We have EHRs in place, the secure cloud is widely used, and data and knowledge representation standards are available. Both traditional knowledge writers, such as those producing best practice guidelines, and those employing machine learning to construct AI/cognitive assist systems, can benefit from a feedback loop.
Diverse computational practice recommendations and other knowledge artifacts can now be deployed and tested across various EHRs. Machine learning can be used to improve predictive analytics, quality measures, and e-pathways in sickness surveillance.

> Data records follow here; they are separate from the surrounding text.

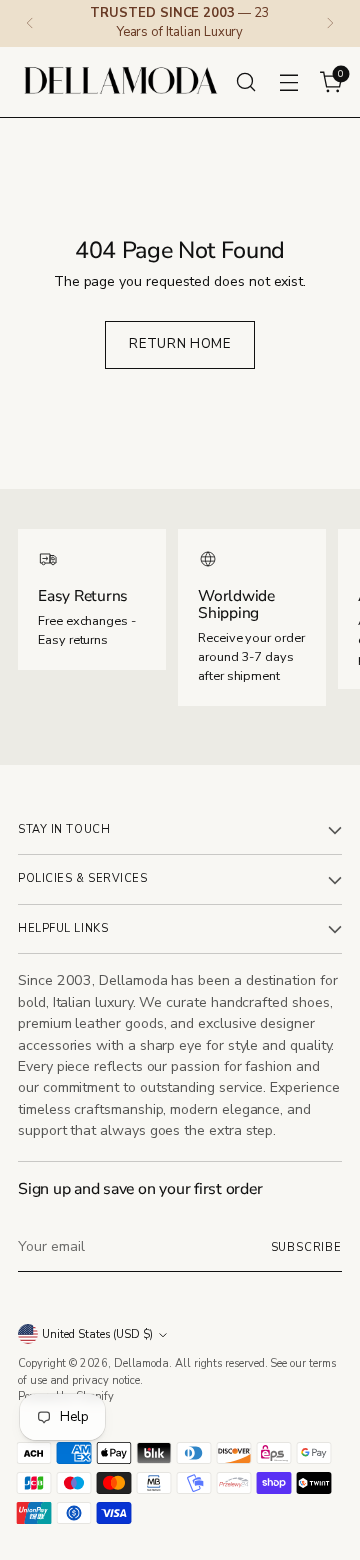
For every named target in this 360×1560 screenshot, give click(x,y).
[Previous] (30, 23)
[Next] (330, 23)
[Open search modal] (245, 81)
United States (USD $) (97, 1334)
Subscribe (306, 1247)
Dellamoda (141, 1363)
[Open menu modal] (288, 81)
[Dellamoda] (121, 82)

As we gain a greater understanding of patient phenotypes, pharmacogenomics (correlations between genetic polymorphisms and effective therapeutic techniques), socioeconomic determinants of health, and other factors, e-pathways, measurements, and even value-based contracts can become more personalized.
Understanding how each component of a composite knowledge artifact works in practice, providing feedback (both quantitative and qualitative), and rapidly improving the tool are all crucial to achieving this goal.
We have not been able to construct and test a composite knowledge artifact using standard data models, nomenclature, value sets, logic, workflow, and implementation options. This information ecology, as well as the idea of frictionless data and knowledge exchange, is how we truly impact patient health and healthcare at scale.